◆ INPUT MATERIAL
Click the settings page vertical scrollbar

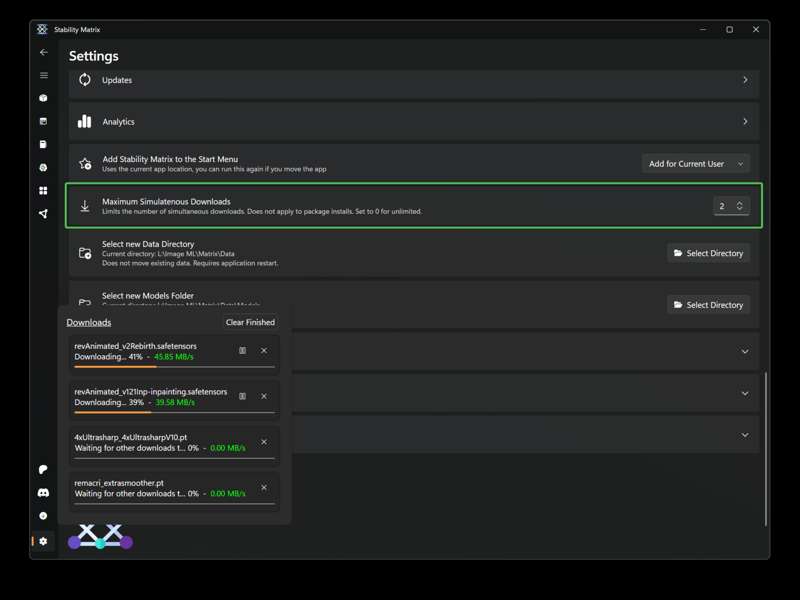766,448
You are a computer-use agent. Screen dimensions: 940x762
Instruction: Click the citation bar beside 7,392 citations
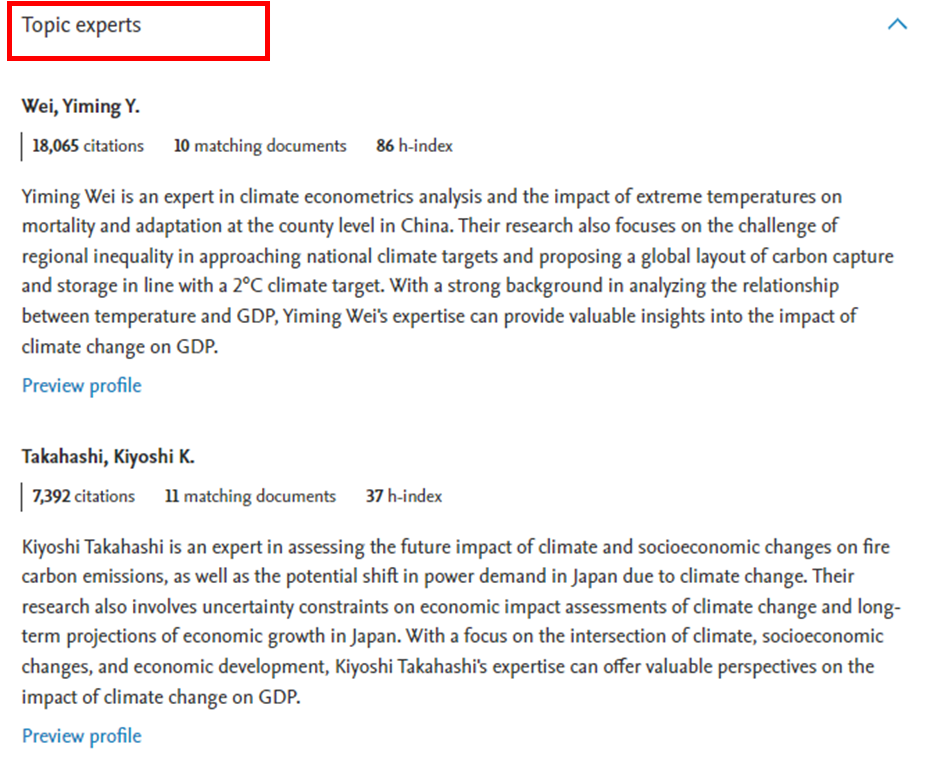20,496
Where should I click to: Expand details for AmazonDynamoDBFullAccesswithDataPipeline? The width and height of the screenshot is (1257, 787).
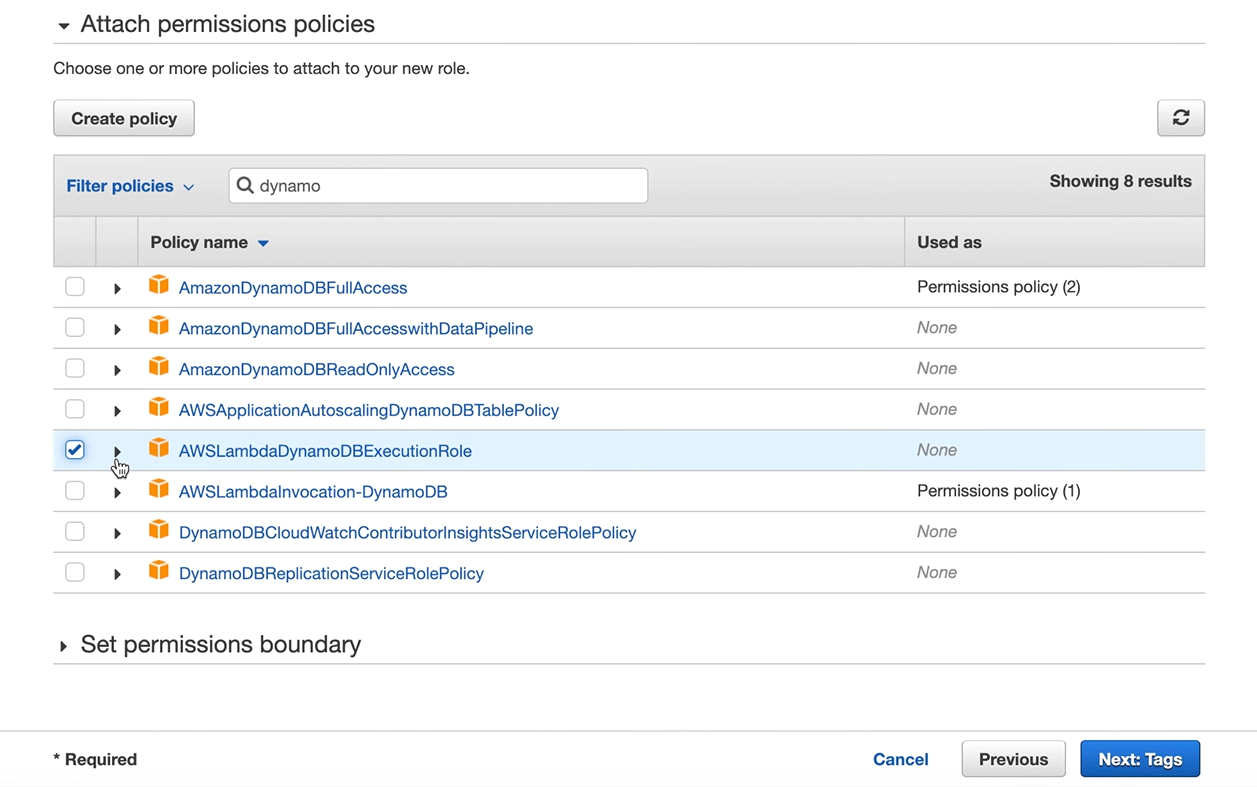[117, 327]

◆ HOW TO COMPLETE THIS TASK
With every picture left out, print exactly the lines from the one containing "Instruction: Click the" through the final line of the material above.

◆ ANSWER TO THIS PROBLEM
Instruction: Click the citation bar beside 7,392 citations
20,496
Where should I click to: Expand details for AmazonDynamoDBFullAccesswithDataPipeline? The width and height of the screenshot is (1257, 787).
[117, 327]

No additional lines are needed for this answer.